Костёр 1972-07, страница 6

Костёр 1972-07, страница 6

— Чудак! — засмеялся я. — У муравьев хиг ический язык. Они разговаривают с помощью усиков, вот так,— и я показал на пальцах, как это происходит у муравьев. — А специальная железа выделяет пахучее вещество—так они сообщают друг другу свои новости...

— Да знаю я, — скучно протянул Талька и тут же спросил: — Есть хотите? У меня картошка, молоко...

Проходит еще пять минут, и мы, запивая холодную картошку холодным молоком, знакомимся как следует. Вот что я узнаю: на «Ле-диной даче» живут теперь Талька с отцом. Отец его — плотник, столяр, маляр, водопроводчик, словом, мастер на все руки, а по должности — рабочий из Дома пионеров. Мать с сестренкой уехали в деревню, на парное молоко («мама больная у меня»), а они с отцом деньги зарабатывают. Отец здесь почти не бывает, кому-то дом строит в поселке, так что он, Талька, на турбазе полномочный хозяин. Побренчал ключами. «От чего?» — спрашиваю. «Как от чего? Вон сарай — одеяла там, подушки, матрасы...» — «А ты не боишься один?» Пожал плечами: чего бояться?.. И, увидев в глазах моих недоверие, кивнул на противоположный берег: «Люди-то рядом...»

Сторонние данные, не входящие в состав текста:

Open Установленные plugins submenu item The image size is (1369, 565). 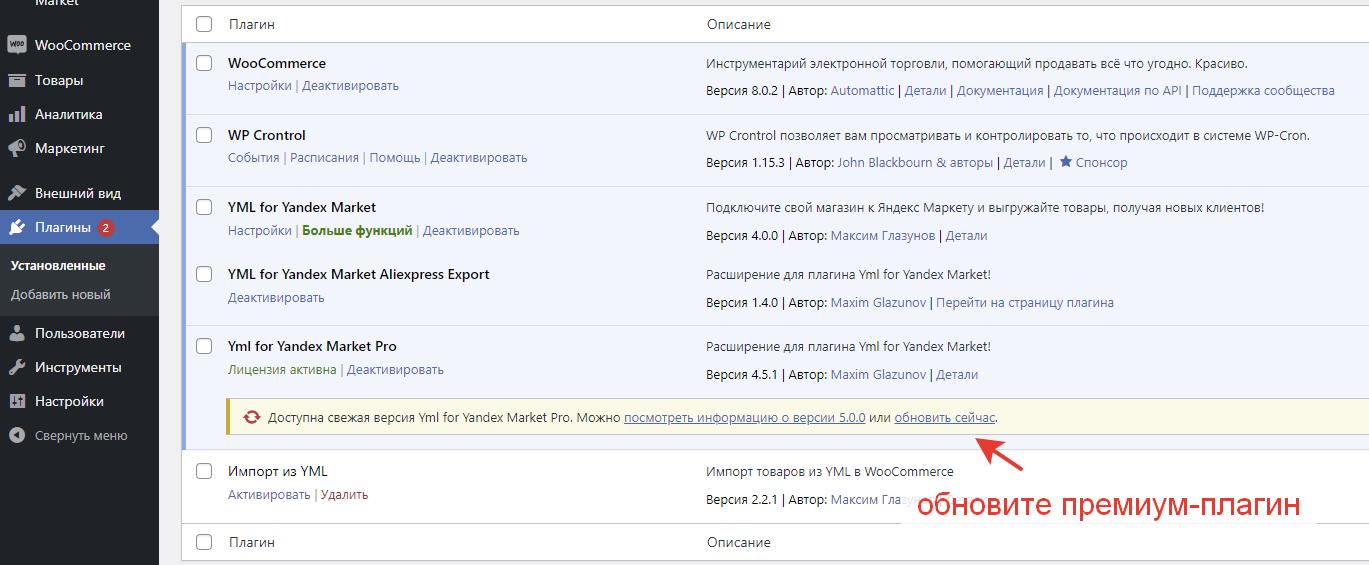[58, 266]
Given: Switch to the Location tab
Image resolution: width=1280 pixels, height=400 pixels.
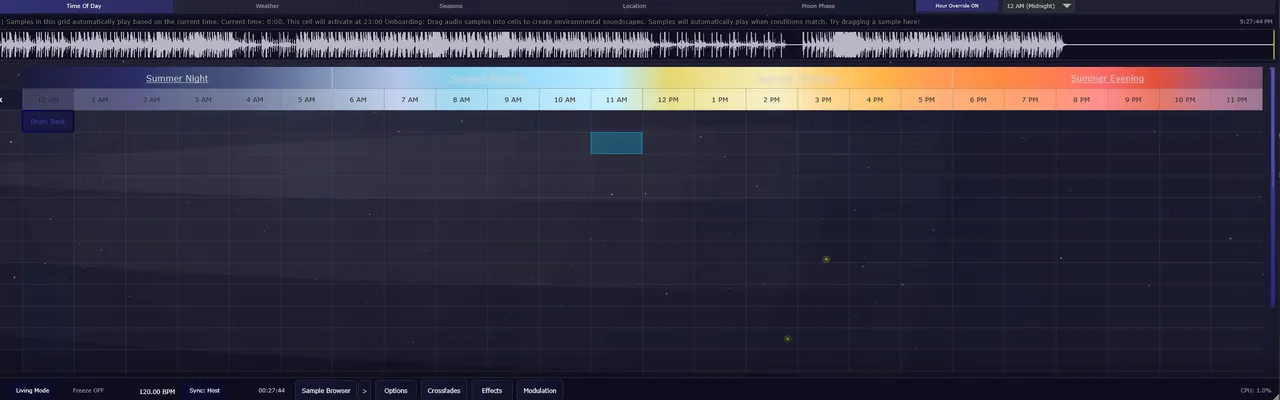Looking at the screenshot, I should pos(634,6).
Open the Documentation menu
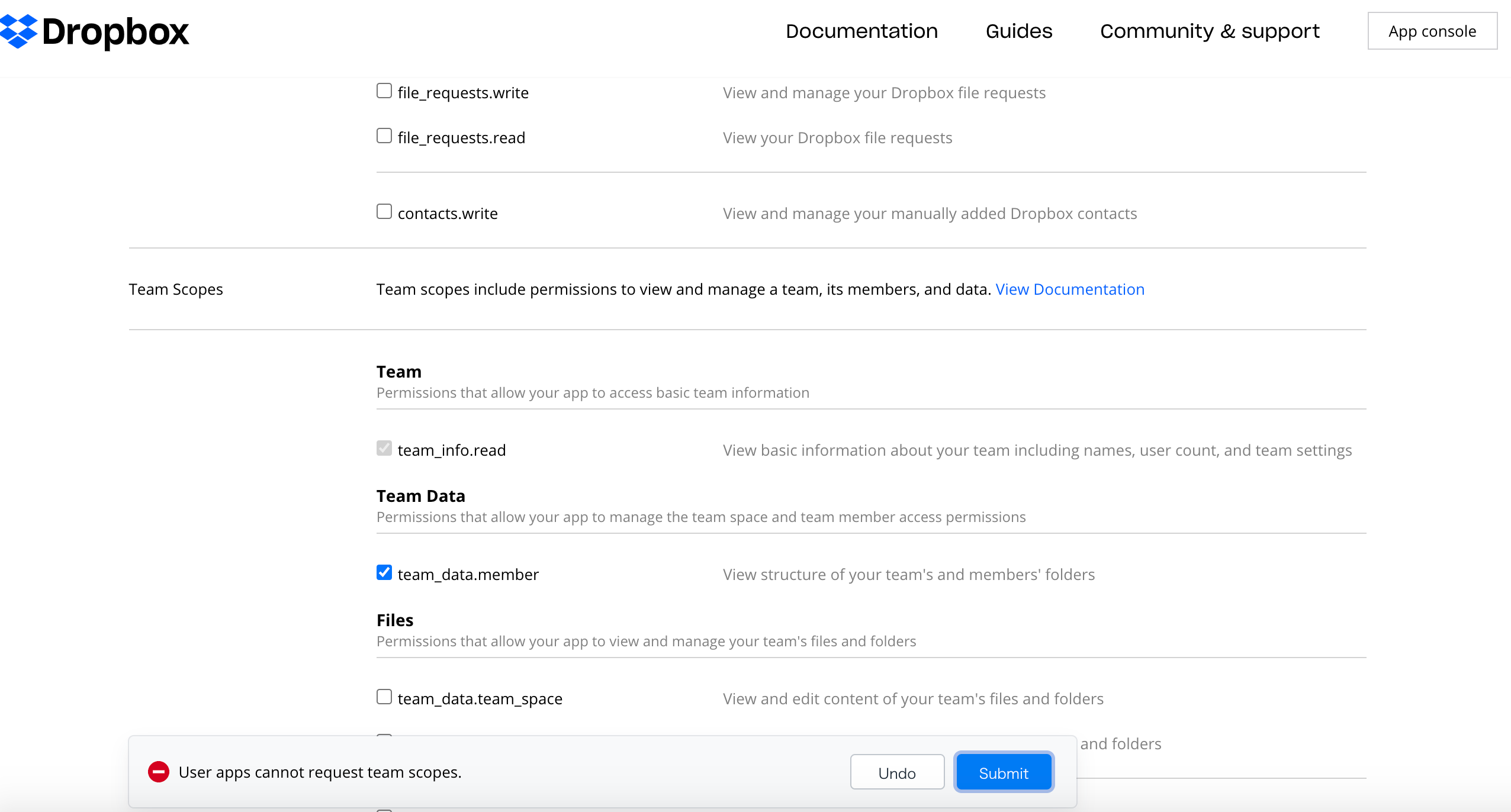This screenshot has height=812, width=1511. [x=861, y=31]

Оттуда, из пионерлагеря, доносился неумолчный хрип динамика. Он развлекал окрестные леса отрывками из популярных оперетт.

Динамик не выключали почти, но как ни странно — я быстро к нему привык. Не замечал — и все. «Собаку бы тебе сюда», — сказал я Тальке. «Леди!» — откликнулся он мечтательно. «Ты Робинзон!» — заметил я, набивая рот картошкой. «Не», — скромно сказал он.

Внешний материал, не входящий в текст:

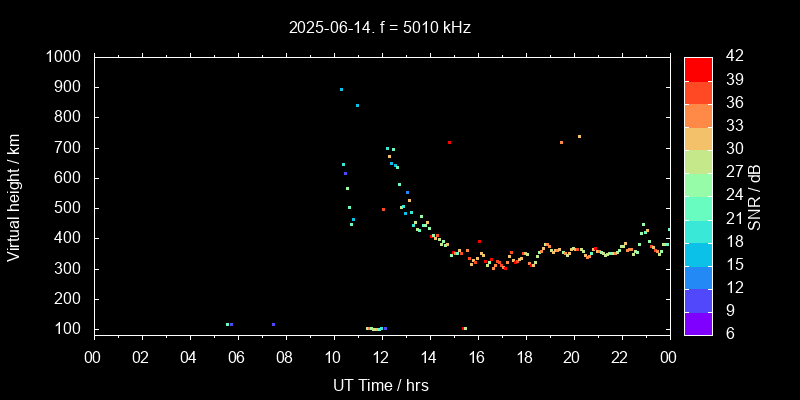Click the '12' tick label on time axis
800x400 pixels.
point(380,357)
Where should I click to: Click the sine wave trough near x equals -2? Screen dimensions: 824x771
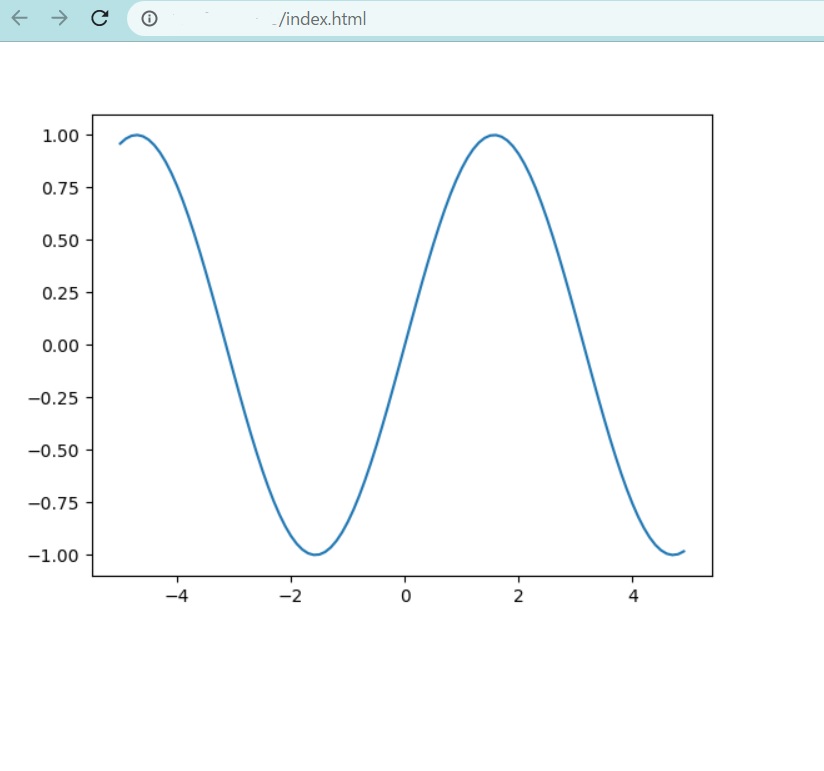pyautogui.click(x=315, y=552)
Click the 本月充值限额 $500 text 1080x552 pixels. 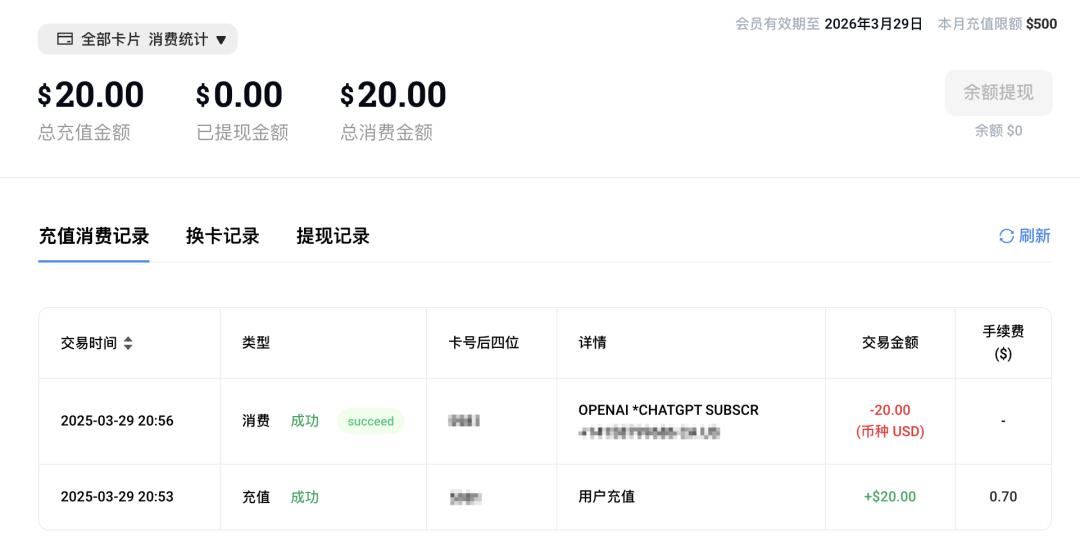tap(997, 24)
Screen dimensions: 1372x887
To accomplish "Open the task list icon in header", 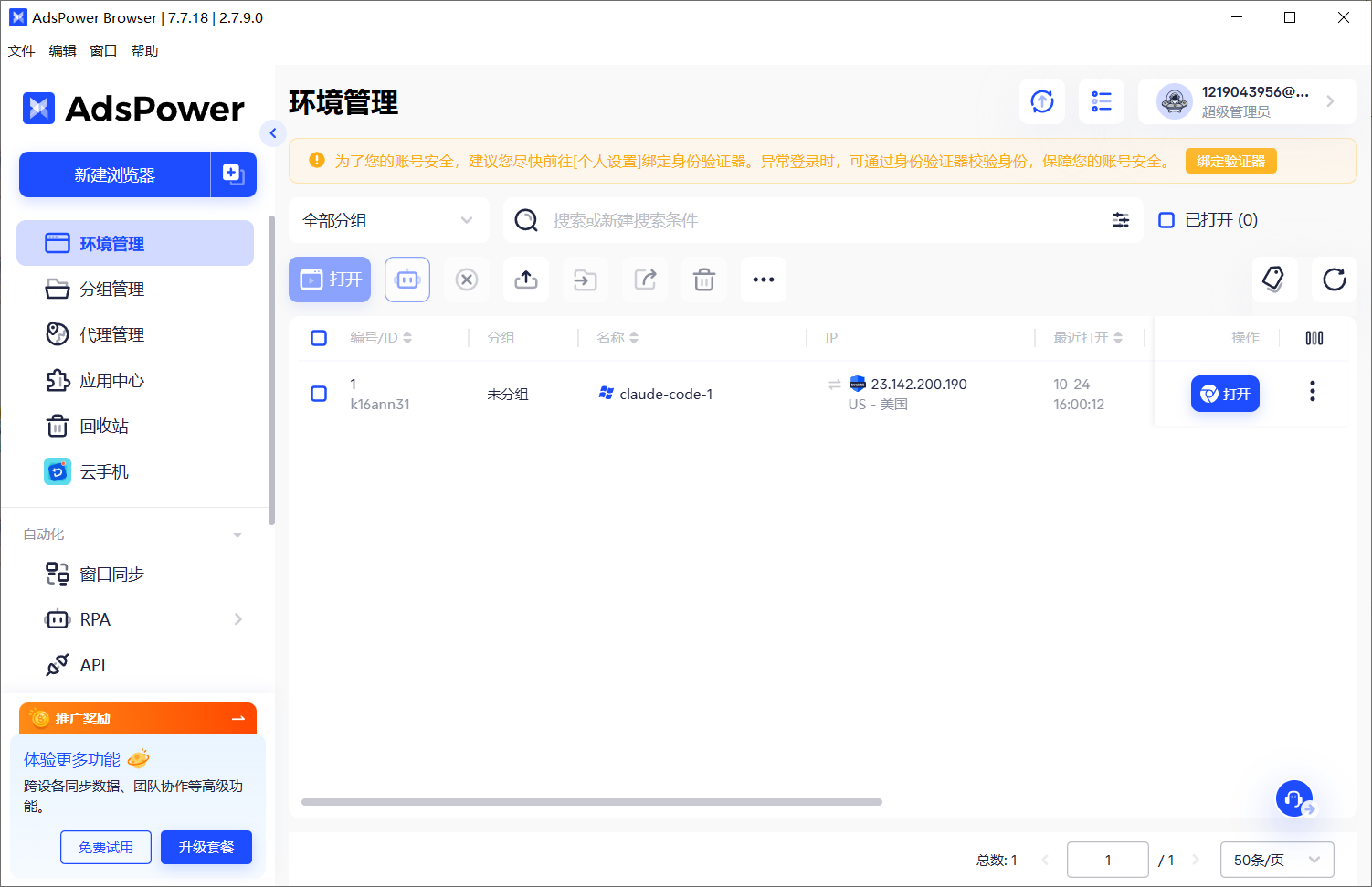I will (1102, 101).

Так «Ледина дача» стала Талькиной дачей. И превращение это было для меня неожиданно приятным и даже многозначительным, словно несло в себе привет от далеких друзей. Как будто они, зная, как тоскливо будет мне без них летом, подобрали на свете стоящего человека по имени Талька и поселили его вместо себя на «Лединой даче», наказав ему так: «Приедет к тебе Жердяй, дли-инный такой, — прими его по-дружески, накорми печеной картошкой, он это любит. Места покажи, что где нынче ловится, а он тебе свои покажет...»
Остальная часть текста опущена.